Rather, the new Cypriot government (and ironically the euro area) should take some inspiration from the hardball way Iceland dealt with the Icesave situation in 2008. Like Iceland, whose banks opened up overseas Internet-based deposit-seeking banking operations in the United Kingdom and the Netherlands, Cyprus has an unusual high proportion of foreign depositors in the banking system taking advantage of numerous legal and tax shelter reasons. (The Cypriot corporate tax rate at 10 percent is LOWER than in Ireland!) In 2008 the Icelandic government refused to honor the deposit guarantee to the bankrupt Landsbanki's overseas online savings account holders in the United Kingdom and Netherlands, which amounted to 60 percent of Icelandic GDP. As a result, British and Dutch authorities stepped in to safeguard financial stability and reimbursed their nationals.
Let Russia today do the same with any Russian depositors, and creditors that might lose money in a Cypriot bank restructuring process similar to the one sketched out above! To the extent that Moscow has been indifferent to the scope of Russian financial inflows into the shaky Cypriot banking system, let them now face the consequences of their apathy.6
So protect all EU depositors and creditors in Cypriot banks, while protecting Cypriot taxpayers and inflicting losses on non-EU creditors. The risks of bank runs in Cyprus and elsewhere in the euro area will be negligible. Cypriot taxpayers will not be unnecessarily burdened with the costs of shoring up a doomed national economic model. Meanwhile, the euro area will signal to its own taxpayers that they are not called upon to finance unsustainable offshore banking based economies. Non-EU bank creditors will not be pleased.
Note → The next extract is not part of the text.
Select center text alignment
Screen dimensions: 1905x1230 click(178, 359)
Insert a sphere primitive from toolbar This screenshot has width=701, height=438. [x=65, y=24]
But at least American ones will be familiar with the risks of losses in bank closure procedures from the way the Federal Deposit Insurance Corporation (FDIC) deals with such situations in the United States.
Notes
1. Stavros Malas also supports a bailout, albeit he is against potential state asset sales.
2. I am indebted to fruitful discussions with Achim Duebel on these issues.
3. Data from IMF October 2012 World Economic Outlook (WEO).
4. ELA is captured in the category "other claims on euro area credit institutions denominated in euro" on the Central Bank of Cyprus balance sheet.
5. See earlier discussion here on RealTime.
6. Ultimately, asset recoveries from Landsbanki has proved sufficient to cover all Icesave depositor losses in the United Kingdom and the Netherlands, so perhaps in the end losses suffered by Russia will be similarly limited.